Re: Leisurely Scribbles (part 5)

Mad Jerry, I love that, wish it was my username.


Thinking about time, well here’s my tuppence worth.
A wise old Country Farmer once told me that a dream is a mixture of the past the present and the future, he might have something there. Time does not exist in space, nor in dreams, one could have dozens of epic dream adventures in one night, and one would be lucky to remember the last one.

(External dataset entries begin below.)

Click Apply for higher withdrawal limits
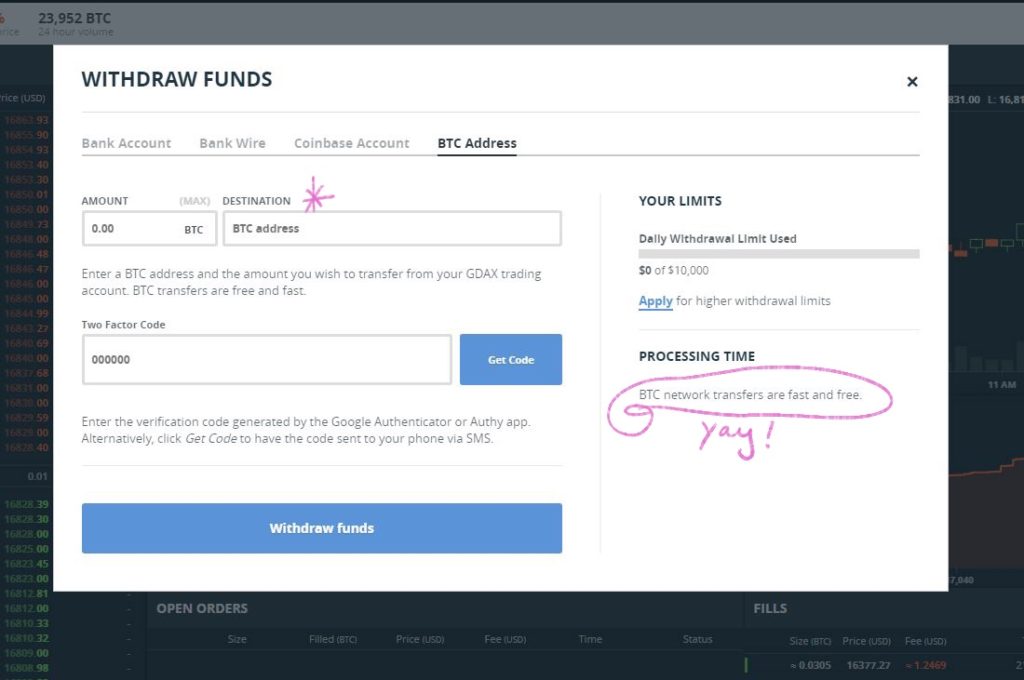coord(655,301)
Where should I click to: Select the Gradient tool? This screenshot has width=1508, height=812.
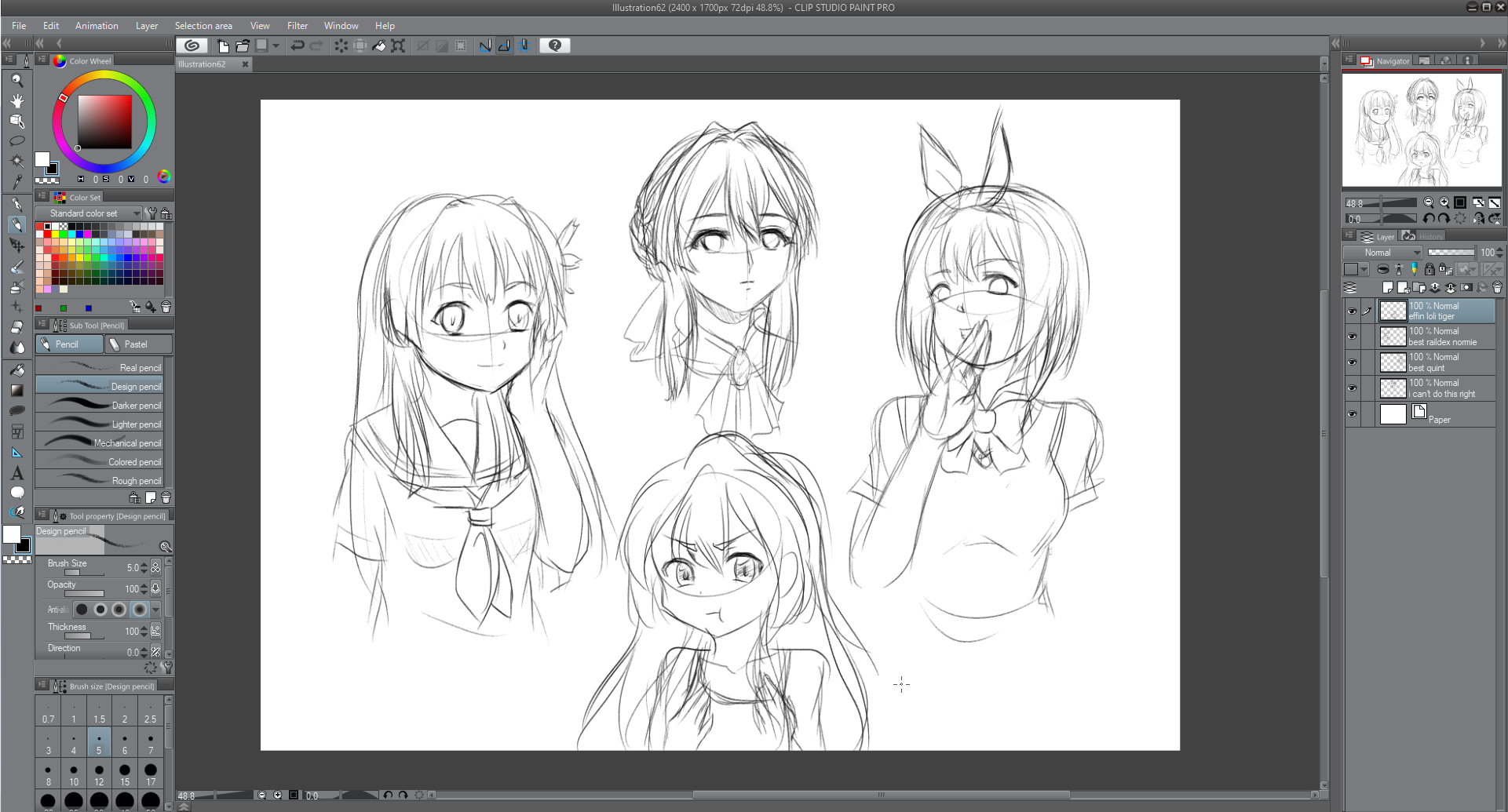point(16,390)
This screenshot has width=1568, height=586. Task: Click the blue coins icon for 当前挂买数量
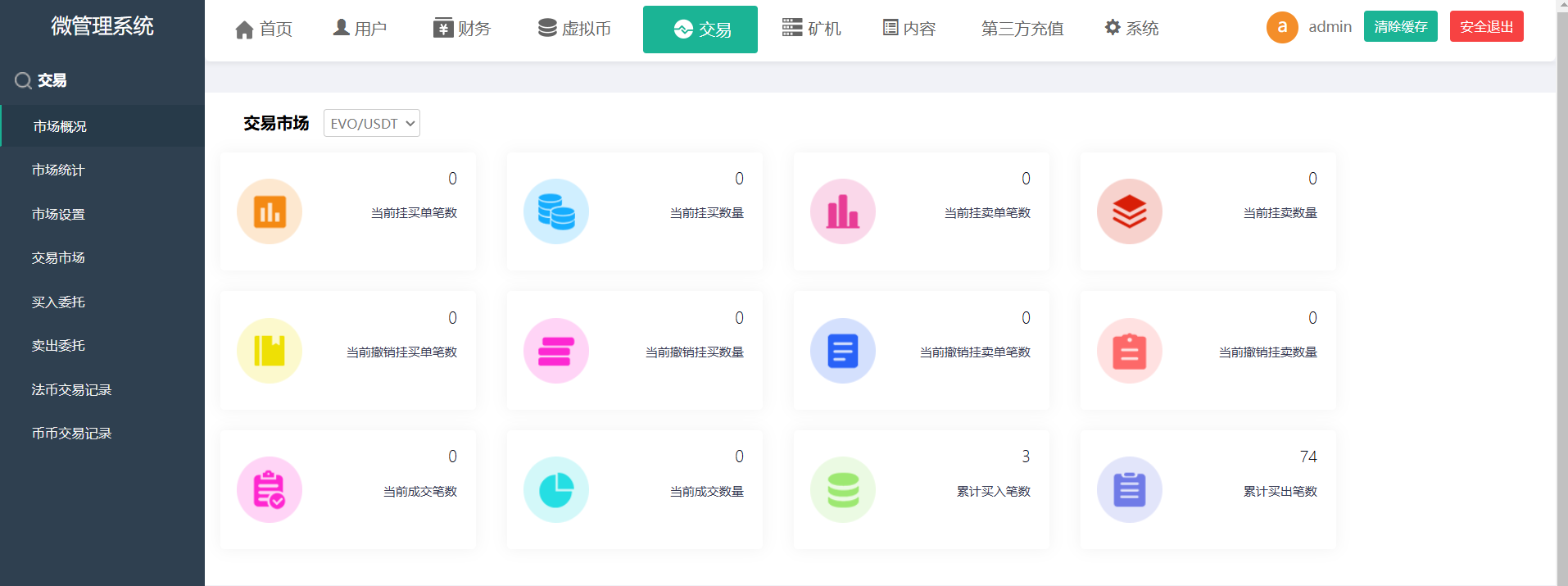pyautogui.click(x=556, y=211)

Last week hasn’t happened yet in some parts of space.
Man invented time as a means of calculating his existence, all creatures probably have a system of measuring their existence, when to mate, when to seek food etc., the butterfly only lives for a day yet it crams a whole lifetime into that day, gives a whole new slant on that old saying “It’s all in a days work"
The trouble with mankind is we cannot comprehend eternity, we have to have a beginning and an end to everything, yet we are quite content in the knowledge that there is no final number, we start off with 1 because we have to have our start, yet WE put the 1 there, it wasn’t there until we decided to start counting, it didn’t exist, counting numbers is a man made thing, but we don’t seem bothered that there is no end to counting, it goes on for eternity, we are smugly satisfied that we have our start.
We cannot understand that planets and space were always there, we have to find a ‘start’ to it all so we invent a big bang, we will probably try to justify that by saying that it will also be a big bang that ends it, by what the heck, we’re alive now why worry about the end, the start is all that matters, sort of “cross your bridges when you come to them” attitude, rape the world now and let future generations pay later.
As one scientist said in a program about space and time on BBC4 not so long ago when he was asked an awkward question “The truth is we just ain’t smart enough to figure out these things” How refreshing to hear him admit that, and how true it is, fact is when it comes to time and space we're all stooo-ped.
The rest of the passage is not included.